Nous vivons au confluent de grandes cultures, dans une situation tout à fait exceptionnelle. Nous nous devons d’abord, soyons bien clairs, de nous alimenter à la source française. Nous avons besoin de la France et de la francophonie comme une sorte d’oxygène spirituel. Mais en même temps c’est ici, sur cette terre américaine, que nous relevons le défi de notre originalité. Notre sensibilité tout américaine devrait nous conférer un avantage particulier dans la critique des États-Unis. Nous savons de quoi nous parlons quand nous traitons de l’Amérique, de ses carences, de ses déboires, de ses illusions. Certes, nous pouvons à cet égard entretenir un dialogue fructueux avec des Européens, mais n’allons pas nous priver de cette perspective qui est la nôtre.
À la base de l’antiaméricanisme, il y a une ignorance crasse de la réalité américaine et de sa culture. Cette ignorance est compréhensible et, à la limite, pardonnable pour ceux qui vivent loin des États-Unis. Elle ne l’est vraiment plus pour des Canadiens qui appartiennent à l’Amérique du Nord, qui en vivent et qui en profitent, tout particulièrement pour des intellectuels qui n’ont pas le droit de se fermer les yeux devant la complexité, la diversité et la richesse culturelle du grand pays voisin, fût-il à la tête d’un empire. Détestable à plus d’un titre comme le sont toutes les puissances impériales, celle-ci l’est sans doute moins que bien d’autres.
Louis Balthazar*
NOTES
* Louis Balthazar est professeur émérite au Département de science politique de l’Université Laval. Il est aussi président de l’Observatoire sur les États-Unis à la Chaire Raoul-Dandurand en études stratégiques et diplomatiques à l’uqàm. Il a publié récemment, avec Alfred O. Hero fils, Le Québec dans l’espace américain (Montréal, Québec Amérique, 1999) et, avec Charles-Philippe David et Justin Vaïsse, La politique étrangère des États-Unis. Fondements, acteurs, formulations (Paris, Presses de Science Po, 2003).
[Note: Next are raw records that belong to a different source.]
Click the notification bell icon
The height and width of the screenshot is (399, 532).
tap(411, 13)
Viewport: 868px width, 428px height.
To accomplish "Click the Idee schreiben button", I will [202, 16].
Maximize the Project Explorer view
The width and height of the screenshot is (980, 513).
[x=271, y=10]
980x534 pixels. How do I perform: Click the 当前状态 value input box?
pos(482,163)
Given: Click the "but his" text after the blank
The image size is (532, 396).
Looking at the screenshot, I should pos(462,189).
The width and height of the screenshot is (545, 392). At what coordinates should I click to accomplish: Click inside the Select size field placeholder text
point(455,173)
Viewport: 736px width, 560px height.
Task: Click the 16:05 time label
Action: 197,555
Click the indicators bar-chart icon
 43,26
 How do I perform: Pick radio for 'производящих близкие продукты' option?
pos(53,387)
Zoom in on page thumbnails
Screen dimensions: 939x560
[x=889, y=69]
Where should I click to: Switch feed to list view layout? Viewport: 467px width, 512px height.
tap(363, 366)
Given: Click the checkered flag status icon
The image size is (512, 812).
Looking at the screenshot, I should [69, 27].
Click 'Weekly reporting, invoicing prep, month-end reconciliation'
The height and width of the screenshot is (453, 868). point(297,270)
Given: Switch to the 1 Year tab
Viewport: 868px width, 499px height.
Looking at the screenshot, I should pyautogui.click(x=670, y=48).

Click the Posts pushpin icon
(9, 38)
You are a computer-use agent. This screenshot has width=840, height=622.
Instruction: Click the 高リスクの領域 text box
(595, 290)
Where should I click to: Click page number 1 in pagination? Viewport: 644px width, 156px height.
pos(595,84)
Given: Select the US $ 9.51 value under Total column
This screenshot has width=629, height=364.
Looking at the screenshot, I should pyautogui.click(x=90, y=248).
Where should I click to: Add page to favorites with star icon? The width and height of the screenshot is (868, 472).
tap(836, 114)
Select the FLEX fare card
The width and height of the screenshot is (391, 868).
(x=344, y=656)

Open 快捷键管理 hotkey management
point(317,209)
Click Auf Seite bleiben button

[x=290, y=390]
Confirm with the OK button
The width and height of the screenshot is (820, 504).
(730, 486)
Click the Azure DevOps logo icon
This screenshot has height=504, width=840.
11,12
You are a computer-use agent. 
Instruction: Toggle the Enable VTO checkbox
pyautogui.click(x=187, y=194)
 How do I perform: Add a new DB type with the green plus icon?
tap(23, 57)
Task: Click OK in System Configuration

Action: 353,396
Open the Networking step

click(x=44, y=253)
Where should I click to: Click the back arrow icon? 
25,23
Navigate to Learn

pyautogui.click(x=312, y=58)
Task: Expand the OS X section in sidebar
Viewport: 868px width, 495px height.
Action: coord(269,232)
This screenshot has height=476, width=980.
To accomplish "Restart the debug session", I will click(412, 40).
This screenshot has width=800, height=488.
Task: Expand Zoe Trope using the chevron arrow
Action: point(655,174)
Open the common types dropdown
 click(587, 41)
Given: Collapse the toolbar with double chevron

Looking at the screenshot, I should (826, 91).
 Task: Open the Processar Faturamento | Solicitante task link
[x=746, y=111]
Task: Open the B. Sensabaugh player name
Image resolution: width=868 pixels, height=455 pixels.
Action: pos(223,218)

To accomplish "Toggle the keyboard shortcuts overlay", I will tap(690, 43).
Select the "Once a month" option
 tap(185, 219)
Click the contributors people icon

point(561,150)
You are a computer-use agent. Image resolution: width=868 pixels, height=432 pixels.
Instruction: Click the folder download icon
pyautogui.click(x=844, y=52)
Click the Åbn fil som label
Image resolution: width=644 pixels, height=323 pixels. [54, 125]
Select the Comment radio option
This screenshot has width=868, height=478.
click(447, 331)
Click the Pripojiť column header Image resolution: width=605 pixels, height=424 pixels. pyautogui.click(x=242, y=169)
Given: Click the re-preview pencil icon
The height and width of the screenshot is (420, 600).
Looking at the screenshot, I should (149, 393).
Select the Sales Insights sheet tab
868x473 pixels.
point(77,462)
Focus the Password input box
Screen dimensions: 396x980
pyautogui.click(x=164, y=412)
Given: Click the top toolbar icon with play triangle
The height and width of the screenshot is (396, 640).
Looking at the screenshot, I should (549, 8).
1. Jean-Paul Brodeur, « États-Unis : les armées de la compassion », Le Devoir, Montréal, 20 nov. 2004, p. b5.
2. Le grand clivage du vote à l’élection présidentielle de 2004, ce n’est pas tellement celui des régions, identifiées en bleu ou en rouge. C’est bien davantage celui de la densité de population. Ce sont les gens qui vivent dans des territoires à faible densité de population qui ont donné la victoire à George W. Bush.